1. Get your credit report
The most important thing to do is to get a current copy of your credit report and ensure that all the entries reflect the current state of accounts. Your credit report plays a part in the kind of debt consolidation loan you can get, so be sure that it’s accurate. In addition, you credit report will inform you about the best way to go about consolidating your debt.
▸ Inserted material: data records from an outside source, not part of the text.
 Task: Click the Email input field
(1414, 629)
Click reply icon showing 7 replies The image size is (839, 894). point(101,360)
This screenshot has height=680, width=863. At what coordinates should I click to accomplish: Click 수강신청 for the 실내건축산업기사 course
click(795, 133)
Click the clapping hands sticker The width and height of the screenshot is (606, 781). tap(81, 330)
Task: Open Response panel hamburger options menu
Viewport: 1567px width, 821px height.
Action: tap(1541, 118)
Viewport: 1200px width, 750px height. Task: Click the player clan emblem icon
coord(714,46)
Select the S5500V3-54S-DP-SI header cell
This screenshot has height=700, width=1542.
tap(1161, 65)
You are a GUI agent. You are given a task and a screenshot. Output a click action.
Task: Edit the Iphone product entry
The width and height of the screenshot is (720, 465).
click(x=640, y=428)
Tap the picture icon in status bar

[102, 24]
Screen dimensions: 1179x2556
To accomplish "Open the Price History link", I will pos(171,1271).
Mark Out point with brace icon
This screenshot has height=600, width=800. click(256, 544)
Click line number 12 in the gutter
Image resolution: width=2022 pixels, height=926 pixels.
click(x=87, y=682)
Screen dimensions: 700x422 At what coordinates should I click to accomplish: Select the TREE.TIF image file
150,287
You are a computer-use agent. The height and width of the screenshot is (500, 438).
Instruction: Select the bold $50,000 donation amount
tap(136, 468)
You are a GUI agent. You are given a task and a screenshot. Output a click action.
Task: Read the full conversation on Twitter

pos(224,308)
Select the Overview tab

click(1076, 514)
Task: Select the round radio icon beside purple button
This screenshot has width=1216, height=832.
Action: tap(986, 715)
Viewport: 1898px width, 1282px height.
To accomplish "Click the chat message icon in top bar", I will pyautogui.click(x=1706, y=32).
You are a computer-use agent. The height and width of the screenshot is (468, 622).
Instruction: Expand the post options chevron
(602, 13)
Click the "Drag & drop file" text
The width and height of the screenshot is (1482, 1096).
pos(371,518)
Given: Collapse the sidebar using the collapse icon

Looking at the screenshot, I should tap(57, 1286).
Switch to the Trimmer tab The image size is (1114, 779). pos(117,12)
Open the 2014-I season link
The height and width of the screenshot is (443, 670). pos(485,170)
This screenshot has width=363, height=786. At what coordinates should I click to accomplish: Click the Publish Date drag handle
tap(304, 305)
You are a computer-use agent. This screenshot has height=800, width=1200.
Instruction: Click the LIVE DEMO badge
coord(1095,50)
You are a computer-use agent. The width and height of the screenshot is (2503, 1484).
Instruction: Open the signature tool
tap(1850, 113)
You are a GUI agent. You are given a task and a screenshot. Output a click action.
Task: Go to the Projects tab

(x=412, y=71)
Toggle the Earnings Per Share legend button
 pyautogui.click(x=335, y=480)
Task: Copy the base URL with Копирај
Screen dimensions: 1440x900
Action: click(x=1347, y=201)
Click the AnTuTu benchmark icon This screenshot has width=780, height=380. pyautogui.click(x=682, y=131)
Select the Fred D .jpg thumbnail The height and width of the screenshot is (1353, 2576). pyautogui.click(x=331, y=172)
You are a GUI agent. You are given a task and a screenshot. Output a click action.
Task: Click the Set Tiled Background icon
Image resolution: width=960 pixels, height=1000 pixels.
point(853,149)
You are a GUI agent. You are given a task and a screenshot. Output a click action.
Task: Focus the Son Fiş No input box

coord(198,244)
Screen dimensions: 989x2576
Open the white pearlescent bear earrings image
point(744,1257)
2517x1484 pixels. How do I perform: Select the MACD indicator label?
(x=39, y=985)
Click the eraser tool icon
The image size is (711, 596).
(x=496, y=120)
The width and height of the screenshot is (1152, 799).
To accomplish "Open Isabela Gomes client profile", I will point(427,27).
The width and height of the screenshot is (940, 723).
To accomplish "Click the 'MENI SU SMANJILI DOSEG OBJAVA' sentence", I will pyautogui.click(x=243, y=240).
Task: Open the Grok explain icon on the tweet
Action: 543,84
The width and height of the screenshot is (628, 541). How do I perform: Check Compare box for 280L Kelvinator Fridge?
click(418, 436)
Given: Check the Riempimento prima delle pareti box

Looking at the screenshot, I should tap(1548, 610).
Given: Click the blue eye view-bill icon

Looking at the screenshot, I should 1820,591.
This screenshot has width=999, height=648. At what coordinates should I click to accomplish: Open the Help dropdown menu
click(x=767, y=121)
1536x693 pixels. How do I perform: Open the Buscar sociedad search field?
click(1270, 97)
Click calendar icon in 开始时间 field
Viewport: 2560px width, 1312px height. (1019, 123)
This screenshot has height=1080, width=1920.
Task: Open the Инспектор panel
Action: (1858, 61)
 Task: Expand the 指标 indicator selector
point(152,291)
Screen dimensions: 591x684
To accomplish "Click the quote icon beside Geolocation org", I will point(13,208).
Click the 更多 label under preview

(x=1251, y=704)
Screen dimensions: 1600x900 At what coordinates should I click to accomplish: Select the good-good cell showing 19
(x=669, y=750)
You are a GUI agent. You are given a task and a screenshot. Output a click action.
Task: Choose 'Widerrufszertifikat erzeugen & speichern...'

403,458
If there’s an erroneous entry, dispute it by using the form on the credit reporting website. You should back this with a written mail outlining your contention as well as the relevant documents to support your claim. Once you have your credit report, you can negotiate with lenders to withdraw bad reports in return for your paying off all their money so that you win on both fronts.
2. Know all your options
As stated, your credit report could limit the options you have for debt consolidation. Below are the most common methods used:
• Consolidation credit cards – These are used to consolidate high-interest credit cards (above 17 percent). Your credit balances are transferred to a lower-interest card which means you’ll end up with lower monthly payments and also save on the financing cost. With a good credit score, you may even qualify for a zero-interest credit card which allows you up to 18 months to pay off the amount
• Consolidation loans – Personal debt consolidation loans charge simple interest and allow you to repay for three to five years. They are available with credit unions and banks, but you need to study the lender’s requirements as well as investigate their debt consolidation reviews so that you get the best loan available for you. Online lenders (provided they are reputable) often have even lower interest rates and more flexible terms than conventional lenders.
• Debt management plans – These are for people with serious debt problems such as huge debt with bad credit scores. You should consider turning to nonprofit credit counseling agencies that will help you to work on a debt management plan. The agency will pay your lenders directly after negotiating with them, and so you’ll make a single payment to the agency each month until you’re debt-free.
Choose the option that gives you the most savings depending on your situation. You can also approach a financial advisor if you’re not sure about which option to take.